South Africa faces a critical skills vacuum, and hiring international workers has often been cited as a short- and medium-term way to tackle the issue.
However, businesses struggle to get work visas for international workers due to long wait times and a complex application process.
Speaking at Xpatweb’s Global Mobility Breakfast, Acting Chief Director of Permits Phindiwe Mbhele said the Department of Home Affairs (DHA’s) backlog has now increased to over 74,000.
This is a large increase from the backlog of over 60,000 flagged by the department last year. The department previously said that it was expecting to clear the backlog by mid-2024 at the earliest.
Despite a backlog eradication project, Mbhele admitted that the number of outstanding permits is increasing.
That said, Xpatweb Managing Director of Xpatweb Marissa Jacobs noted that there has been a vast improvement in the issuing time of visas and that many corporate employers and international employees are satisfied with the results.
However, she stressed that there is a much higher first-time rejection rate of work visa applications.
Xpatweb said that many of these applications are rejected for unlawful reasons, with applications then having to go through an appeal process. This results in a huge backlog of appeals at the DHA, leading to further delays.

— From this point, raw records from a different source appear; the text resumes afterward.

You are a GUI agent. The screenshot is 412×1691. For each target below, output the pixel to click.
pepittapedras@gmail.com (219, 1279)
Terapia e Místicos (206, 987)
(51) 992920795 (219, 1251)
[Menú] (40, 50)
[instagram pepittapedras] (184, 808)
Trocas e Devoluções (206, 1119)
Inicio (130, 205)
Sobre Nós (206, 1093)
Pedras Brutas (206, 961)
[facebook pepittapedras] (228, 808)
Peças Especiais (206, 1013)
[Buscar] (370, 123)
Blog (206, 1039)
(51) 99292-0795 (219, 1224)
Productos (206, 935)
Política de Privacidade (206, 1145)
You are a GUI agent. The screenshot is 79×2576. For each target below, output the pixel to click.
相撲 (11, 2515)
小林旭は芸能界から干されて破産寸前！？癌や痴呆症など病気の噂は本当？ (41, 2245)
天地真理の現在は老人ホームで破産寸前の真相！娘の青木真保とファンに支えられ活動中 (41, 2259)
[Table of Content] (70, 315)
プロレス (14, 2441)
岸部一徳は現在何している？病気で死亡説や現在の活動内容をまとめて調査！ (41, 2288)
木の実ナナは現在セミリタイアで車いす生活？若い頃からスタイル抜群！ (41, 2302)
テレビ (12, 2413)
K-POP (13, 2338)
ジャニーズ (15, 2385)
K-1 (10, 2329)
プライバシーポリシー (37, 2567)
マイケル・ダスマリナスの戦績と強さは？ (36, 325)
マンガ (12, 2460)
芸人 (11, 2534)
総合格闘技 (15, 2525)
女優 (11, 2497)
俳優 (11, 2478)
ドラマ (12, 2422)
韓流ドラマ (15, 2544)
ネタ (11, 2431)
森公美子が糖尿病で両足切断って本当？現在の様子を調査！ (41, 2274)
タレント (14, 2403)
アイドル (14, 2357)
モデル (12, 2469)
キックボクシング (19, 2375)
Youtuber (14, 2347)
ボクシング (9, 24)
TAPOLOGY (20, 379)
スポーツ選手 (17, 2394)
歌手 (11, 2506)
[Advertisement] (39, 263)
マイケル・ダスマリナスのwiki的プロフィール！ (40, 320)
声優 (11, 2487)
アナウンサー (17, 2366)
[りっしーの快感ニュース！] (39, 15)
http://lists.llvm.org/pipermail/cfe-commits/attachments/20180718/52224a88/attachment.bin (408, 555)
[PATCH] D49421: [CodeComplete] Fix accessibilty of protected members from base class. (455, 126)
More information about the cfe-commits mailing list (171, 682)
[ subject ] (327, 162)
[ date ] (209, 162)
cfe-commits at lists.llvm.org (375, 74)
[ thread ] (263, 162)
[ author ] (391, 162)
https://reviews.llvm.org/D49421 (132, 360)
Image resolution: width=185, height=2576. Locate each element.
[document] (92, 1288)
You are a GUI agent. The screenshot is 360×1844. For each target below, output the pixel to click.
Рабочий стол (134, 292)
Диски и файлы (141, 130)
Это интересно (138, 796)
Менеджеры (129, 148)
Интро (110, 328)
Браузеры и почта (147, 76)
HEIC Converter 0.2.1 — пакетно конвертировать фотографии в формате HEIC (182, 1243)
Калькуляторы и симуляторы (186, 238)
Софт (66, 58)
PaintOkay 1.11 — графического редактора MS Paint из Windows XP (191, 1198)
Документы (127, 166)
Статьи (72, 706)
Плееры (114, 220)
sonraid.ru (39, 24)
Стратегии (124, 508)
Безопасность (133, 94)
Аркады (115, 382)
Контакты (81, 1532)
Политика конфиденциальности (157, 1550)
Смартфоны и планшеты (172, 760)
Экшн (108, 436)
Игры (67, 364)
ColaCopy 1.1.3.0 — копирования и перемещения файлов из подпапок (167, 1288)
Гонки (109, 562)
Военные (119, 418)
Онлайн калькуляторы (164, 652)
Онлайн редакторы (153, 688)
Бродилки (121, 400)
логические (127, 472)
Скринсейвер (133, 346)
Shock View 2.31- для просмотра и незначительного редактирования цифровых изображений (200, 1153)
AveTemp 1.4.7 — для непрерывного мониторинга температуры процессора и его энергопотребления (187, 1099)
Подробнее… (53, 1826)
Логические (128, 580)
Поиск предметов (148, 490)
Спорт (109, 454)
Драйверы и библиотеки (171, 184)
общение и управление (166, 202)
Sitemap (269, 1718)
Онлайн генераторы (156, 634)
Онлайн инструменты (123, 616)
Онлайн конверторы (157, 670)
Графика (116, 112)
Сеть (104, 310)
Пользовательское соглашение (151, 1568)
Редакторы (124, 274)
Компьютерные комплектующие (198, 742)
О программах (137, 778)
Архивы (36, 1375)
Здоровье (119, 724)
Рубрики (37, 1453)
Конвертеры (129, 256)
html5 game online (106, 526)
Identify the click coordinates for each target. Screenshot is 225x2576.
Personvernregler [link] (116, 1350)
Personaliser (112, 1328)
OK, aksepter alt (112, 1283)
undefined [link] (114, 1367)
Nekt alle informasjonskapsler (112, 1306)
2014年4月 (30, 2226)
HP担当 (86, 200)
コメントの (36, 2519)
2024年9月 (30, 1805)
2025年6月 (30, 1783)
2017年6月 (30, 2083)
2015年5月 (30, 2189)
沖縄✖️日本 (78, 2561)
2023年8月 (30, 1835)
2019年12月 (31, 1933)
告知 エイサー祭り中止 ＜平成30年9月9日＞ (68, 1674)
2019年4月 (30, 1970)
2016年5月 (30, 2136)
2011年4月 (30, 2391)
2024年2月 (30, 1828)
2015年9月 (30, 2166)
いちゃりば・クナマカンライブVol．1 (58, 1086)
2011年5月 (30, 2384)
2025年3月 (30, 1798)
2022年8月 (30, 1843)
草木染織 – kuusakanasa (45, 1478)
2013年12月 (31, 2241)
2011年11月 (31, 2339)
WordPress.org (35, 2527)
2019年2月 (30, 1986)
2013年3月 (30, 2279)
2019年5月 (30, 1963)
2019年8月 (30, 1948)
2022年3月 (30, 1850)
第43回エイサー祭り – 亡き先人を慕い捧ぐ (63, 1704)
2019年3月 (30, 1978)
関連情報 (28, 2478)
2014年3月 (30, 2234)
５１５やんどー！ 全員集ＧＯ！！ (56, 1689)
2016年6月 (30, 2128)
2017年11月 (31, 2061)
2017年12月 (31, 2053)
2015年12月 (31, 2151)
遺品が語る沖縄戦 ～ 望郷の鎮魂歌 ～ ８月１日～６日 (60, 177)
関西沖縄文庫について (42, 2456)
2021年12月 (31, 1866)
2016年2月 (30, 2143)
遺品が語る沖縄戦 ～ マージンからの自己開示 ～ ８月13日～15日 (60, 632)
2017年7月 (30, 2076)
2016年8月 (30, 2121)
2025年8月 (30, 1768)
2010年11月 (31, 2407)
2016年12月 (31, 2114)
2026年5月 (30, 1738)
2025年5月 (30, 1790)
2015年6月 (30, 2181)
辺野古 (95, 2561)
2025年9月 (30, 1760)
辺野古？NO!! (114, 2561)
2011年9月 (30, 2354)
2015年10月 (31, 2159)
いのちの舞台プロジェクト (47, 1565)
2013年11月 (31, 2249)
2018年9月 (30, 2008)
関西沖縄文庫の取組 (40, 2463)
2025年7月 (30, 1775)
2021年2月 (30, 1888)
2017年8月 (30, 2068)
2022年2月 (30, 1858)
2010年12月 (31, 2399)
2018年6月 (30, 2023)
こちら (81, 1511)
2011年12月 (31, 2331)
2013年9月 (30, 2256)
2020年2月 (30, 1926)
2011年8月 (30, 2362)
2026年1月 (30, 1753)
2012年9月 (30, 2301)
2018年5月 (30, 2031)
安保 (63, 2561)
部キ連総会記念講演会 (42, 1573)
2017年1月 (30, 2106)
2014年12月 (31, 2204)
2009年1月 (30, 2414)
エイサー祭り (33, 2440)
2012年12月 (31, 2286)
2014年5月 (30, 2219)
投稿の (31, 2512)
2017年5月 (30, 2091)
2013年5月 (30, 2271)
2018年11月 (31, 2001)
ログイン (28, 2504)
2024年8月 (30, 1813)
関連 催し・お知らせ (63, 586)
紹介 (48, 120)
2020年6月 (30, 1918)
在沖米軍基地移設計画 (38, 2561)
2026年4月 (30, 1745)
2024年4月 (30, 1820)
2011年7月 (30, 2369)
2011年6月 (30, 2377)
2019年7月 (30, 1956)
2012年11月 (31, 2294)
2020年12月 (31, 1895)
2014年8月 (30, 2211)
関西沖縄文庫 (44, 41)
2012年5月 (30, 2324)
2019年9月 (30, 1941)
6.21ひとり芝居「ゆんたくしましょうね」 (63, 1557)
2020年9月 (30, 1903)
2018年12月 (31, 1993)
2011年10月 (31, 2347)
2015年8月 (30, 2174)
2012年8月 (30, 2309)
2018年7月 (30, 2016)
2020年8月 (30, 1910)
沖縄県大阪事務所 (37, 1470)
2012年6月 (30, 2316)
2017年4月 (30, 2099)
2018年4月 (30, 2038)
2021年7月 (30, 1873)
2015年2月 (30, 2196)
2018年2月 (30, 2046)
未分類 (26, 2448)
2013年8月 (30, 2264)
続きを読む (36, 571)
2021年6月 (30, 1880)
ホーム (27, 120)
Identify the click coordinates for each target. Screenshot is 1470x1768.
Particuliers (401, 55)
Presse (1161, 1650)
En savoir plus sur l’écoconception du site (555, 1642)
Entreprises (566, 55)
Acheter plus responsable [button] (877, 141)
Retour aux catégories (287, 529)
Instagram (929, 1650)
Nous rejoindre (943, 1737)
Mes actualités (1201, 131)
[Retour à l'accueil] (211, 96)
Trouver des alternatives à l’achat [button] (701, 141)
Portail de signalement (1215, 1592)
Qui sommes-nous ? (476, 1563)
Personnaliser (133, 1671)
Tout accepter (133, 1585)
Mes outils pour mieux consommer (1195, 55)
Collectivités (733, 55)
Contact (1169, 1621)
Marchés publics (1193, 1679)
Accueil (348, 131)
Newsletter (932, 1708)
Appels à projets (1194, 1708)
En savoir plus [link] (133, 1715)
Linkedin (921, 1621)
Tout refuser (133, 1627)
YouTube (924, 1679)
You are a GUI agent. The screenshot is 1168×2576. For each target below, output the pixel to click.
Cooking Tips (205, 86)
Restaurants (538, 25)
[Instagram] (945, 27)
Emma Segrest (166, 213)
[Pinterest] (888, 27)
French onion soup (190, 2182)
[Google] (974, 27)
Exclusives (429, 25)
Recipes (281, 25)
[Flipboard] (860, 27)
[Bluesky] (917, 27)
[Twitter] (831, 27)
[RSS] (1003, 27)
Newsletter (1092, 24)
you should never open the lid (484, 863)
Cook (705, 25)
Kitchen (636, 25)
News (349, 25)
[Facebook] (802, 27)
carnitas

However, Mbhele argued that the rejection rate has only slightly increased from below 25% to 26%.
Possible relief on the cards
Although President Cyril Ramaphosa said there would be significant changes to immigration policies to attract foreign workers during the 2023 SONA, very little has been achieved.
The changes will include more streamlined application requirements, a more flexible points-based system, and the highly-anticipated Trusted Employer Scheme, which will directly help large businesses bring talent into South Africa by supplying trusted employers with a predictable migration approach.
Although the DHA said that it would go ahead with new visas in April, it stressed that the full implementation is still years away.
Jacobs said that she was “tentatively optimistic” that these new policies could help bring in international talent – minimising South Africa’s critical skills crisis.
“An update on, or insights into, the status of these amendments would go a long way toward easing the concerns of many South African businesses,” Xpatweb said.